> **What you should do**: Make an exact copy of the lines from the one containing "Click the ФОРМА column header" through the end of the records below, and leave out every picture.

========================================

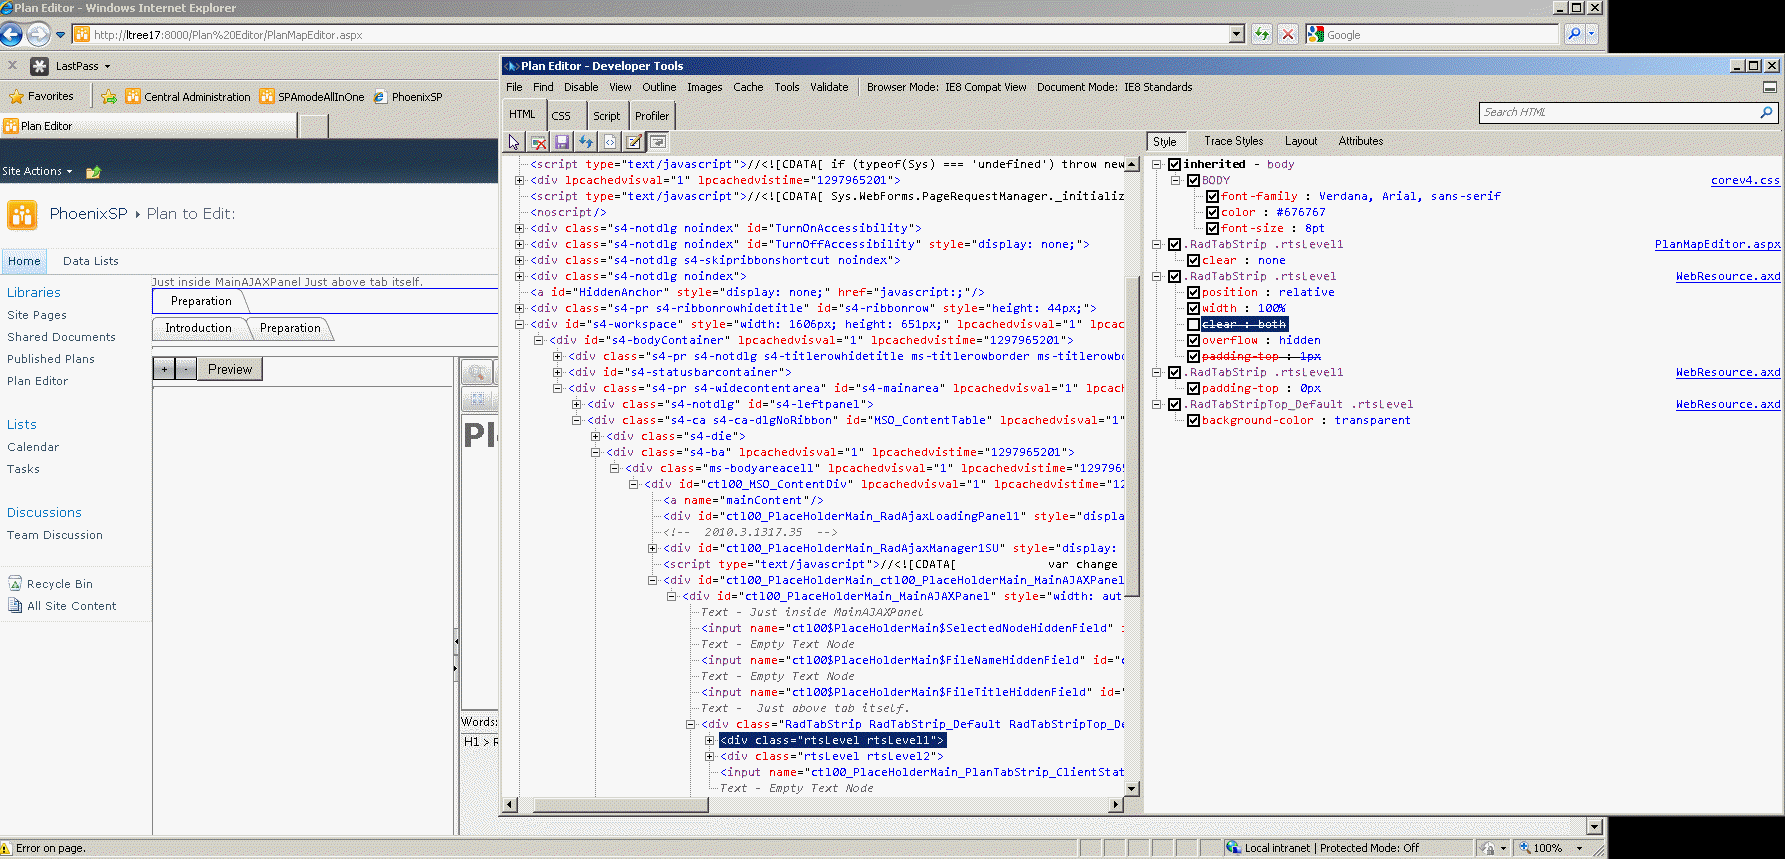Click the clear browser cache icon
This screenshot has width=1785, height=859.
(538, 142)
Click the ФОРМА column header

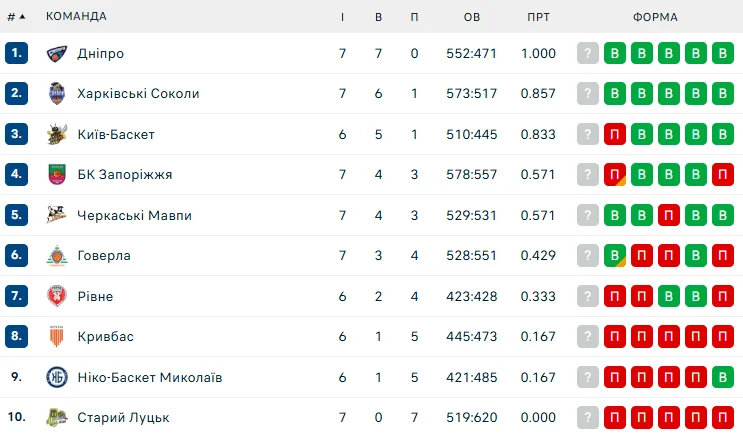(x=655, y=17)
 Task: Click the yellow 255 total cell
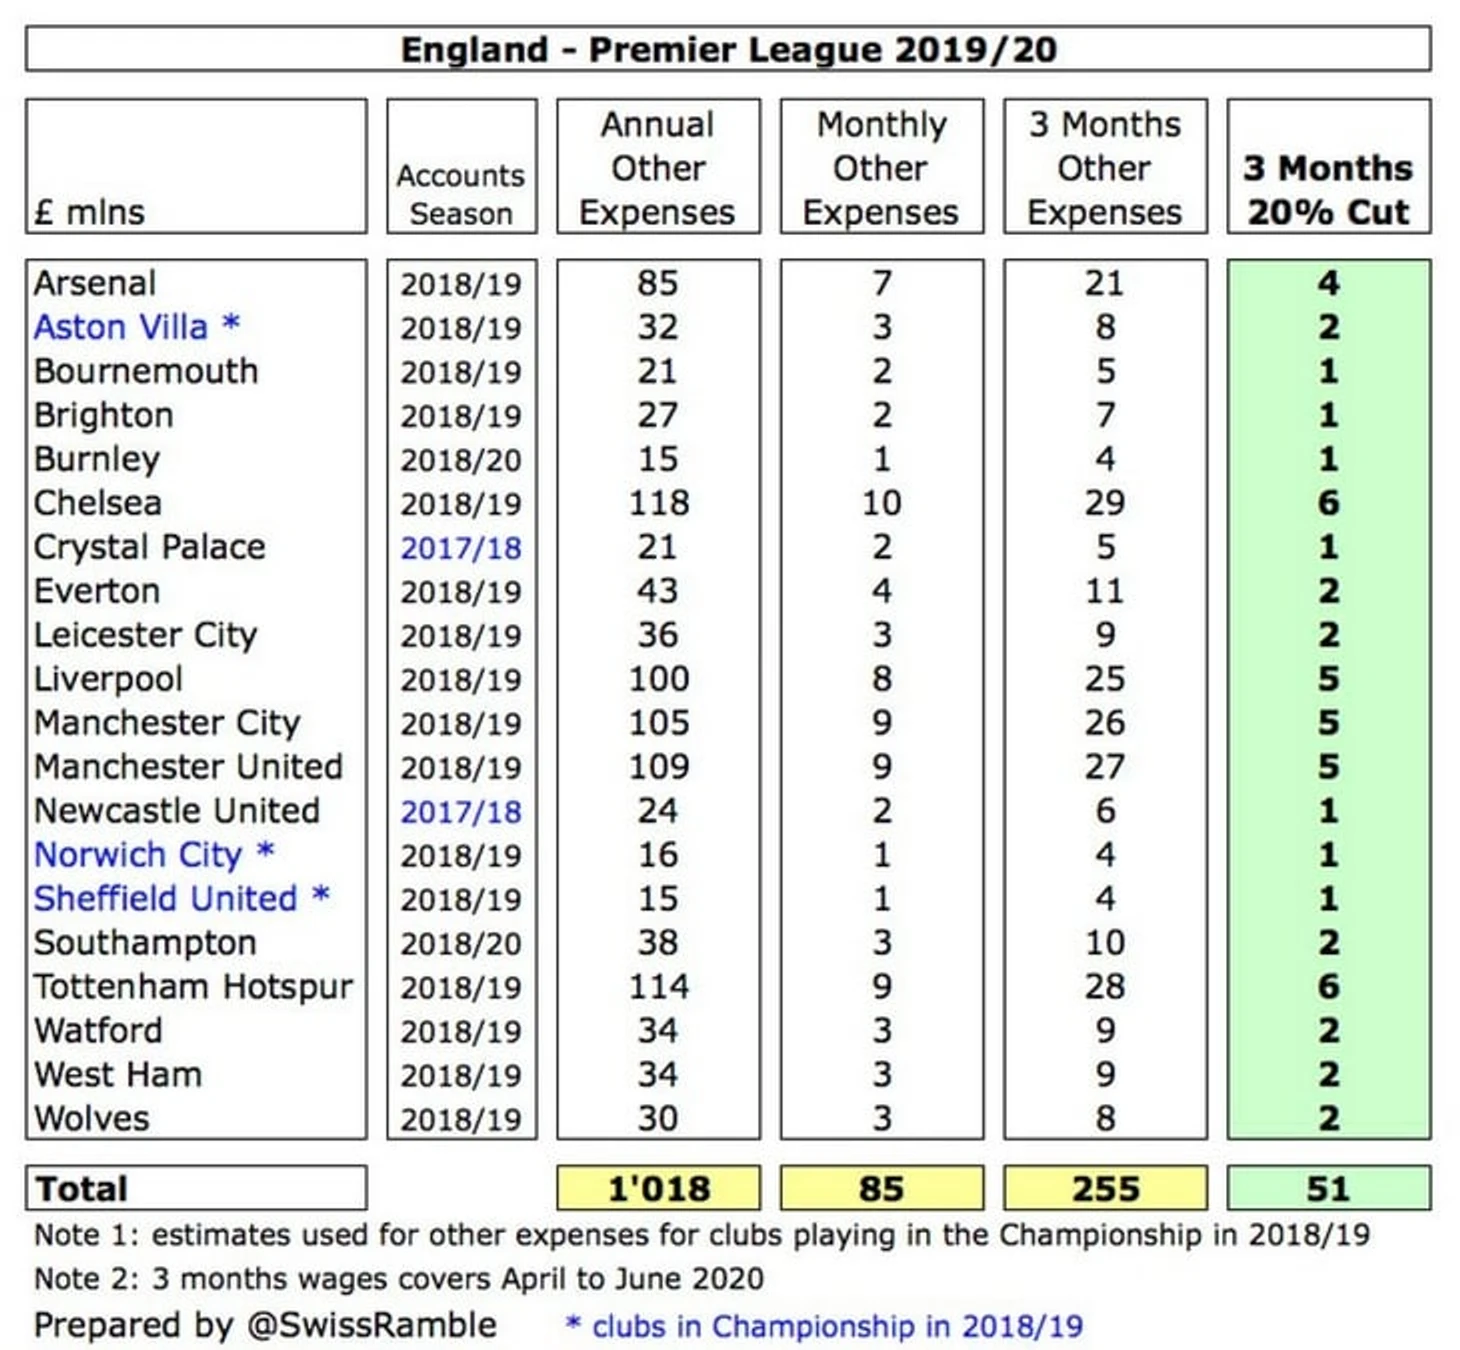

========================================

> **Reply**:
Click the ФОРМА column header

(x=655, y=17)
 Task: Click the yellow 255 total cell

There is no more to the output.